The dynamic nature of all societies forces them to change their aesthetics (sensual and intellectual) to correspond to changing circumstances and needs. But while new arguments are being produced, the old arguments cannot simply be forgotten. They continue to exist as layers of past tastes and preferences that must be dealt with in a way that will not destroy the all-important myth of continuity on which religious establishments are based. The coincidence of new with old solutions engenders new problems and requires new solutions, some more beautiful, others, sadly, less.
Many of the issues discussed in this book are beautiful explanations that ran into trouble. The idea that God is both transcendent (totally unlike us) and immanent (hence like us; hence sensual, if only “spiritually”) is universal, as is, to varying degrees, the urge to offer explanations for this uneasy coexistence. In the historical ages discussed in this book, the existence of God was never seriously challenged. God was a constant—the ontological foundation of all else. But at the same time, the content of the idea, “God,” was ever changing in an attempt to catch up with the flow of ideas produced by professional “explainers.” The complex products of colliding trains of thought are constantly projected onto God—the “ontological substratum of everything”—so that speculation is reified and rereified. God is that which theology asserts; hence, what theology asserts, within varying moments of the speculative process, is God. At any given moment, he is the consensus theologorum—a reification of past strata of theological thought, philosophical trends, and political, social, and cultural pressures. That is why, in spite of all efforts to make him a coherent set of ideas, he is a logical chimera. Absolute coherence exists only in the fons et origo—in the Hidden God whose coherence is without spot and blemish because he is an empty concept, because he is, in a deep sense, totally unknown, unknowable.
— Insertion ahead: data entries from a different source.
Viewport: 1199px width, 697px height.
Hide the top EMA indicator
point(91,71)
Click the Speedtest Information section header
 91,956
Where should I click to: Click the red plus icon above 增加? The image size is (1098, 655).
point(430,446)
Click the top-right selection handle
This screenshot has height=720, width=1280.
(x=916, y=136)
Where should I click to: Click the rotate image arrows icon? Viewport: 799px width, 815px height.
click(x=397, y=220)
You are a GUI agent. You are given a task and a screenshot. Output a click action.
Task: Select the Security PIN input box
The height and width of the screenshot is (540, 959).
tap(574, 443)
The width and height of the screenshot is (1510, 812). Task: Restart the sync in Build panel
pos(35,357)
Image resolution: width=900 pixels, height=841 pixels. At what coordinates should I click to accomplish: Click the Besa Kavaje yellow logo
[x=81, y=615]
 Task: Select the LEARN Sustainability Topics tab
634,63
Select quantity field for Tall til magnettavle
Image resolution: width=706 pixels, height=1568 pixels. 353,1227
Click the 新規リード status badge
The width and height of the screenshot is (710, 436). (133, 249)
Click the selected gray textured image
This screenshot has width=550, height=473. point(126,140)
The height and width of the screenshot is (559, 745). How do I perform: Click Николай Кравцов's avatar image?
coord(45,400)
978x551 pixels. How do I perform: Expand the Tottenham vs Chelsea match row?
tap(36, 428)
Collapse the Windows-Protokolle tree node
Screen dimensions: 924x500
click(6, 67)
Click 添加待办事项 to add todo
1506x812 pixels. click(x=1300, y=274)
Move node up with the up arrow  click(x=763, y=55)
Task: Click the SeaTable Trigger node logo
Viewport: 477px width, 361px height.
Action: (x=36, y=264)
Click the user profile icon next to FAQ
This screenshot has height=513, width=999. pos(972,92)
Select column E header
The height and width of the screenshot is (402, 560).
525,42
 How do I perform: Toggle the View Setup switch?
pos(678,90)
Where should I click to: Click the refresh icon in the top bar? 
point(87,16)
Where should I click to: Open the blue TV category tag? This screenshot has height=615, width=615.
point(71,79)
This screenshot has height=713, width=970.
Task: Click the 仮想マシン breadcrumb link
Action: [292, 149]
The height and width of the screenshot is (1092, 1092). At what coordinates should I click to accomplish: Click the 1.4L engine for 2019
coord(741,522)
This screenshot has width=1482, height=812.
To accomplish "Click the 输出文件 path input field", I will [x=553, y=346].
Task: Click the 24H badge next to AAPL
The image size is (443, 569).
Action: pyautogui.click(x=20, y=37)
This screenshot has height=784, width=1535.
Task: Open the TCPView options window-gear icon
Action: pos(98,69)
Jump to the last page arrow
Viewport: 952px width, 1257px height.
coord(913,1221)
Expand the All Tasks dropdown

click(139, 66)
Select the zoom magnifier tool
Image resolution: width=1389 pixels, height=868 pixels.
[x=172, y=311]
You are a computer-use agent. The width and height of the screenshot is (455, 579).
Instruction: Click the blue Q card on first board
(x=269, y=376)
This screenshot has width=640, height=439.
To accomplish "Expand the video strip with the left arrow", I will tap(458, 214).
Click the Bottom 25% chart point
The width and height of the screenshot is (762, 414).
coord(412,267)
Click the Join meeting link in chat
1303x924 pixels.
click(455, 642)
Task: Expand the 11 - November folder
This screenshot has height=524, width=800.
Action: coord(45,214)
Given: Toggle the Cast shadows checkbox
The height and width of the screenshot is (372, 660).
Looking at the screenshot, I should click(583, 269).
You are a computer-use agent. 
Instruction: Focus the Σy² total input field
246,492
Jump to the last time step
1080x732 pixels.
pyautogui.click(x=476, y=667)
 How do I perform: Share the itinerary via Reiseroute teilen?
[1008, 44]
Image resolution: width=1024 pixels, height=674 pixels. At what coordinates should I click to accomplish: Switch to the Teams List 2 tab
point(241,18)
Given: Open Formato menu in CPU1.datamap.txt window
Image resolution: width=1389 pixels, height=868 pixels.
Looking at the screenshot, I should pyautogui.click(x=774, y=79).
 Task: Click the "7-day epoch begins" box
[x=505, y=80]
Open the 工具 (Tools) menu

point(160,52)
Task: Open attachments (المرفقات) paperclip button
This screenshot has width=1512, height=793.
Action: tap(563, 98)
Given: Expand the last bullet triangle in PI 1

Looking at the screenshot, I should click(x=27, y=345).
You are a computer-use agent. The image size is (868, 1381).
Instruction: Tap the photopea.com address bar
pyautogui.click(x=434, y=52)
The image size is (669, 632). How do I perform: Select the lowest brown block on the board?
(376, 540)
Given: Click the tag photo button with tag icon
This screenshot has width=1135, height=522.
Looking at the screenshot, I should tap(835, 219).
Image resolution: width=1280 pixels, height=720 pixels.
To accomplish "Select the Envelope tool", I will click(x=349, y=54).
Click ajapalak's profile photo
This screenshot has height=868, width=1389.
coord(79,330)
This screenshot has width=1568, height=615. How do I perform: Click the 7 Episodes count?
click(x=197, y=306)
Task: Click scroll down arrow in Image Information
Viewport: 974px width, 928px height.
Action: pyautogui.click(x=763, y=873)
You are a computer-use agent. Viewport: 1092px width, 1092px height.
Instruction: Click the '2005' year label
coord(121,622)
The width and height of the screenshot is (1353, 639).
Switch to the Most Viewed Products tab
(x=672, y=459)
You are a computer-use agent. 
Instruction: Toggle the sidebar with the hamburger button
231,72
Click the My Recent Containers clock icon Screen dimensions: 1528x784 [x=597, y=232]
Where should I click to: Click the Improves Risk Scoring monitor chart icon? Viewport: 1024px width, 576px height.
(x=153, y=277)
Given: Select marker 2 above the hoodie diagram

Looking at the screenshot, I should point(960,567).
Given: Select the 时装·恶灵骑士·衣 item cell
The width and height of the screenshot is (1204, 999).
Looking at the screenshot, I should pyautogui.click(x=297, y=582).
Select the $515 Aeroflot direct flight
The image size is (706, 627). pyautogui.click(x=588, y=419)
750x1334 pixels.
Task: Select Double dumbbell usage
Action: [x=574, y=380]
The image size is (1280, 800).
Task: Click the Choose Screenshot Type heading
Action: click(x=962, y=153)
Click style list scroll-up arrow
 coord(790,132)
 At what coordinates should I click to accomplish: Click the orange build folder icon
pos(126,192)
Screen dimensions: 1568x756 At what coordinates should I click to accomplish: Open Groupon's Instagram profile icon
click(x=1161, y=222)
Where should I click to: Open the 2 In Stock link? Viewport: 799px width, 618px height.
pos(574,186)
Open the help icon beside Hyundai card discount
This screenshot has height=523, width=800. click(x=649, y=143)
Does knowing this (assuming that a believer might concede that this is knowledge and not nonsense) change anything? Probably not. The news of God’s death has proved, once again, premature. For those with a thirst for God, God, as Kolakowski (and Paul) observed, requires no proof. Cognitive, psychological, and sociocultural observations can merely scratch the surface of faith. That faith cannot be reconciled with the current philosophical dogma is unfortunate, but it is not critical. It is always possible to turn to the ultima ratio fidelium: credo quia absurdum. Indeed, under the combined assaults of Darwin and Freud, the faithful are more likely than in the past two millennia to use this ultimate weapon. One might even suspect that Kolakowski’s argument—which would have been totally unacceptable to St. Thomas Aquinas and Maimonides—is itself just a symptom of a (temporary?) retreat of the religious reasoners to their last defense lines.
Too satisfied with itself, the present generation does not like the beautiful explanations of the past, but the next generation may again find pleasure in them, or produce others. As long as the need for the Ultimate exists, as long as people sense the urge to feel, to fear, and to understand a force profoundly greater than them and yet profoundly intimate, they will produce explanations full of tensions and internal contradictions, making their God in their image.